Ergibt sich daraus, dass die Regierung mit ihrer für fünf Jahre gewählten Mehrheit das demokratisch verbürgte Recht hätte, ihre Gesetze so zu verabschieden, wie es ihr gerade passt?

Dieses Recht mag ihr formal zustehen, anwenden darf sie es nicht, ohne implizit die Grundidee einer lebendigen Demokratie zu verletzen. Ihr Mandat wurzelt in einem winzigen Augenblick (jenem der letzten Wahl), der politische Vergangenheit ist; seit diesem Augenblick hat sich die öffentliche Meinung geändert, und dem ist Rechnung zu tragen.

Vielleicht ist Schweigen besser

Jetzt versucht die DP-LSAP-Gréng-Regierung, die Gewerkschaften und das Patronat für ihren (aus unserer Sicht im angestrebten Maß schädlichen) Sparkurs zu gewinnen.
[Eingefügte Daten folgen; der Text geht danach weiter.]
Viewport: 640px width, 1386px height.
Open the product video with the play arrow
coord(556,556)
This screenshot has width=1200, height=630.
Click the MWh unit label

Anstatt dafür zu sorgen, dass das Geld reichlicher fließt, möchte sie den Hahn weiter zudrehen.

Man weiß nicht, was am großen Tisch, der keine Tripartite war, sondern nur ein Meeting, geredet wurde. Vielleicht ist das Schweigen aller Beteiligten gegenwärtig, wo noch Spielraum zu bestehen scheint, besser als rhetorische Winkelzüge vor versammelter Presse.

In besonderen Fällen kann die reife, vertrauenswürdige Demokratie auch, sagen wir es streitbar, vorübergehend unter Ausschluss der Öffentlichkeit funktionieren.

Es lässt sich nicht alles auf der Straße ver- und aushandeln.